The easiest criticism to have about the Crackdown series is how light it is on substance in its characters or conflicts. While Crackdown 3 brings actor Terry Crews into the fray as playable character Commander Issiah Jaxton, tasked with the objective to bring down the evil-organization Terra Nova, it doesn’t do anything to buck off that criticism. After one cut-scene with our charismatic lead, he becomes nothing more than a character-skin as you traverse the sky-scrapers and dodge missiles. Suffice to say, if the previous entries felt too shallow for you to enjoy, this installment won’t change things whatsoever.

Meanwhile, if you’ve played the other Crackdown games, then, you’ll mostly know what to expect with Crackdown 3. It’s the type of video-game you can unplug your brain for, throw on some music and mindlessly delve into wave after wave of enemies. It’s Crackdown, and it might be disappointing to discover that that’s all it is. After nearly a decade of development, Crackdown 3 feels more-or-less like it has found nothing new to say for itself. This isn’t to say that it hasn’t had some upkeep to it. Although the graphics aren’t of that high of a standard, with scenery oftentimes feeling indistinct and lacking in detail, it’s a passable enough backdrop for the action that ensues. I will say that I enjoyed the playground style plat-forming incorporated into it, which felt like it created some variation.

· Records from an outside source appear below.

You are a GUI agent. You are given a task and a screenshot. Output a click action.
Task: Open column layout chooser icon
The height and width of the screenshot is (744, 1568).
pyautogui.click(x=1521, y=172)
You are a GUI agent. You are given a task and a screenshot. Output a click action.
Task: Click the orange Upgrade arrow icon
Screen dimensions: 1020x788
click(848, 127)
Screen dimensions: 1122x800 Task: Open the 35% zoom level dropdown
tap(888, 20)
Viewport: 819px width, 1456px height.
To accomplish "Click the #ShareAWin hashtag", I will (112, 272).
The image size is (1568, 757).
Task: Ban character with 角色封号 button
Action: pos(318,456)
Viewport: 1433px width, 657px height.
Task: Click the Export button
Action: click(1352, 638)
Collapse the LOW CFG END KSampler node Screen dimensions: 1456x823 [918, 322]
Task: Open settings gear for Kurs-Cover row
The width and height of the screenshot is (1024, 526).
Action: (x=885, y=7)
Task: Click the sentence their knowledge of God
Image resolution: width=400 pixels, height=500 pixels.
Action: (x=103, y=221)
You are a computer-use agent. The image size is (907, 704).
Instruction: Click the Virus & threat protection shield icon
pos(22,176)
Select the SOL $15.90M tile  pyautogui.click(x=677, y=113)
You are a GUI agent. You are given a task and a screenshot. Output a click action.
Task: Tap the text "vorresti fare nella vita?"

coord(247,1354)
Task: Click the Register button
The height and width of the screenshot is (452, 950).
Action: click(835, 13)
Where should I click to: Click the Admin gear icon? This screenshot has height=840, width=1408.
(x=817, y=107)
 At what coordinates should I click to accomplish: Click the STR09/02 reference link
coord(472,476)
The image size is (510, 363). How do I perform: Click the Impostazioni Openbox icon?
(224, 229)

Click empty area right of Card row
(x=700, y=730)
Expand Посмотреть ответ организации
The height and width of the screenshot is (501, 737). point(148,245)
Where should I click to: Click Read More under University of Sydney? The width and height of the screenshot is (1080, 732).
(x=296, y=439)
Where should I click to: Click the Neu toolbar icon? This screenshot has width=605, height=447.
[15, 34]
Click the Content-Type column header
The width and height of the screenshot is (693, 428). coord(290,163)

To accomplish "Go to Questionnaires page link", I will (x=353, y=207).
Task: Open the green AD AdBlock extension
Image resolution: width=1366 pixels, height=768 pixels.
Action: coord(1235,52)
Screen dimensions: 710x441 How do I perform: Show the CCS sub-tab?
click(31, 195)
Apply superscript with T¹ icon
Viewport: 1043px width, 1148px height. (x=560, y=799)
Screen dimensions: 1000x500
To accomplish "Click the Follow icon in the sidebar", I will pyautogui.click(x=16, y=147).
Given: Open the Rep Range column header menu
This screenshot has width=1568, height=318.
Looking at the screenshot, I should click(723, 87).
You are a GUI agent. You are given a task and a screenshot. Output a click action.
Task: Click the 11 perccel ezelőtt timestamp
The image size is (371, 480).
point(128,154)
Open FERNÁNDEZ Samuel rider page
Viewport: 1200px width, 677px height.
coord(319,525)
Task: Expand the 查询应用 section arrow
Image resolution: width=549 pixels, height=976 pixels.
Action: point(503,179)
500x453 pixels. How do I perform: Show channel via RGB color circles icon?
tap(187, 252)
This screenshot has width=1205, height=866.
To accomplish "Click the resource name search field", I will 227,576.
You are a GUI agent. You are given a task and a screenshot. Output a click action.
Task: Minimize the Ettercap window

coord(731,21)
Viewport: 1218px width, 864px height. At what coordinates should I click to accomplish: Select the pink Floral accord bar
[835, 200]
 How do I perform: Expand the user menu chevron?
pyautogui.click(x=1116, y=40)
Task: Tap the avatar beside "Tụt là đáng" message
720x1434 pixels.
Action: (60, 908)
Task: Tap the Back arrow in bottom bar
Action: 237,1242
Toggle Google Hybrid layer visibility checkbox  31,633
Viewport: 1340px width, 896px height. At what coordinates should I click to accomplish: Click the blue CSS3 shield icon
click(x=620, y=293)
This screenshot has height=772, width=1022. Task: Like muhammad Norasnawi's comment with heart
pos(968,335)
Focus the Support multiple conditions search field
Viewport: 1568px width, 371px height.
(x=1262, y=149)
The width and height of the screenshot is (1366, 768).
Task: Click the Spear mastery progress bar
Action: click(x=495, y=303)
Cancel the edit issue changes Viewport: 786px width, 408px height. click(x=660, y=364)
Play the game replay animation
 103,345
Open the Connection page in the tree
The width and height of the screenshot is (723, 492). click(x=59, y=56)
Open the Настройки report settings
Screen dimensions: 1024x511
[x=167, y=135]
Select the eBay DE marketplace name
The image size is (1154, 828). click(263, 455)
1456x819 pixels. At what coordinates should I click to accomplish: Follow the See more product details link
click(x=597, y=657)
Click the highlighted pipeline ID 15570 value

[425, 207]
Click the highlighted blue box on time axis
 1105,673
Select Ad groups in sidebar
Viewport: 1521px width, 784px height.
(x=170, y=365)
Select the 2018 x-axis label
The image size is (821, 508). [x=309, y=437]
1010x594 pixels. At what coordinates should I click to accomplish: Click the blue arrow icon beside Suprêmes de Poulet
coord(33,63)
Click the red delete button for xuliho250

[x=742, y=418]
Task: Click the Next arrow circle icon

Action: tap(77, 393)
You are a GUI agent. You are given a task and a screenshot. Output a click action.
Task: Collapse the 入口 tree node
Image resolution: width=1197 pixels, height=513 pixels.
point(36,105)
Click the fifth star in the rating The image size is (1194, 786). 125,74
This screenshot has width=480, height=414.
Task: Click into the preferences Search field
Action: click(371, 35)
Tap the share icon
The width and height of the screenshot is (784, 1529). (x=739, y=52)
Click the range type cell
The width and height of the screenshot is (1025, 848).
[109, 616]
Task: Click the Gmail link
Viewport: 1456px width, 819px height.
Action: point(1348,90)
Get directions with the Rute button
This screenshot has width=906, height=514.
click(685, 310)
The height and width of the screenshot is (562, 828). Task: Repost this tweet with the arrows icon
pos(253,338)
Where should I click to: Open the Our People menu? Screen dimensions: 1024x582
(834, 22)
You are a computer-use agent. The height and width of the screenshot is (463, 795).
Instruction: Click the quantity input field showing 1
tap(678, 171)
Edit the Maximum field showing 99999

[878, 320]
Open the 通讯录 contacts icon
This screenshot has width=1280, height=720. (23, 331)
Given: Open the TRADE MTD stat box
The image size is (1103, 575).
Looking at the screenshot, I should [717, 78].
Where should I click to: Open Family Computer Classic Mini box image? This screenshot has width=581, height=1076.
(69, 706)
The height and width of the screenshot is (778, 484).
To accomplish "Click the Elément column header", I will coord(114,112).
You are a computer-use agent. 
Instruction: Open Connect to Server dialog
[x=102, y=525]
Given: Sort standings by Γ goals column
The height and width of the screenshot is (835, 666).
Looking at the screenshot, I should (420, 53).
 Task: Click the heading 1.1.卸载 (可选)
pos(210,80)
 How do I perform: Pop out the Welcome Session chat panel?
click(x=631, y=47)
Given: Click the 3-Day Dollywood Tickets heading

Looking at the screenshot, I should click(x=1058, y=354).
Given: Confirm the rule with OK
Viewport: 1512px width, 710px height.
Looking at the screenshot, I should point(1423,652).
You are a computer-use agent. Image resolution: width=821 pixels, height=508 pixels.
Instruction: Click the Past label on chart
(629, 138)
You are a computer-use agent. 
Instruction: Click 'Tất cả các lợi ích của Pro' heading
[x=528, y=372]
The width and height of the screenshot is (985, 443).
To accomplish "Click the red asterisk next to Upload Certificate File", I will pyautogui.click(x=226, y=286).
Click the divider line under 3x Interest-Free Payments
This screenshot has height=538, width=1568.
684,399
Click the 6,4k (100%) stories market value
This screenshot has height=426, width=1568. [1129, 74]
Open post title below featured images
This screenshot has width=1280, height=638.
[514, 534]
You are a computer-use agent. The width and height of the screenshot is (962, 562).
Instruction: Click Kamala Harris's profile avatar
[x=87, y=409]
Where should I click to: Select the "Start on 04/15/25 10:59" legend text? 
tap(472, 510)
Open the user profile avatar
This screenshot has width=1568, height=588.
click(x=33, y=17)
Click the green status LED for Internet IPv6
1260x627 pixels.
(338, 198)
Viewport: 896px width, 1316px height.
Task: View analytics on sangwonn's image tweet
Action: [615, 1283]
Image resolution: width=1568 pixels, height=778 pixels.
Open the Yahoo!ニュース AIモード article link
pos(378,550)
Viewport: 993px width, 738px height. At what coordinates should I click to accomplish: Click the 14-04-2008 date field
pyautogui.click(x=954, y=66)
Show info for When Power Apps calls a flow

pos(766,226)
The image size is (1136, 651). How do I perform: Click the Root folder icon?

Crackdown 3 is easily the best of the Crackdown series
. Faced with the objective of chipping into Terra Nova’s armor by destroying facilities and collecting intel, the player also targets lower and middle-tier bosses while they work their way up the chain-of-command. Alongside this, you’ll also come across a truck-load of collectibles and side-missions to conquer.

I’ll mention now that my thoughts about Crackdown 3 are about Crackdown 3: Campaign, and not Wrecking Zone, which is the name given for the multiplayer aspect. I’ve never been interested in multiplayer, but I am aware that many gamers have ripped the multiplayer for this game to shreds.

Even still, if I’m being honest about my time spent with Crackdown 3, I had a lot more fun with it than what I expected, enough to finish the campaign, in-fact. All of what I said still applies, it’s doesn’t innovate from earlier entries beyond some upkeep, its story and characters are throwaway, and its world feels very run-of-the-mill. That doesn’t change the fact I had a lot of fun with it though, enough fun that I’m hoping against logic that Crackdown 4 comes out one day. The game, for all its simplicity, is immensely playable and enjoyable, scratching an itch to collect orbs and jump around that I didn’t even know I had. I spent hours and hours on Crackdown 3 and had a blast with it, which is a testament to its playability when you consider how I couldn’t have cared less about it.

Maybe that benefited me in the long-run. I hadn’t heard any of the promises that developers had made, and I certainly didn’t think I waited nine-years for Crackdown 3 like devoted fans might have, and so, what Crackdown 3 ended up being was mostly everything I wanted and more. The easiest way to decide whether Crackdown 3 is worth playing is if you played the earlier Crackdown’s and enjoyed them, if you did, you’ll enjoy their improved successor, for certain, if not, you’ll want to stay away. For the uninitiated, the best testimonial I can give is that there’s mindless, but solid fun to be had.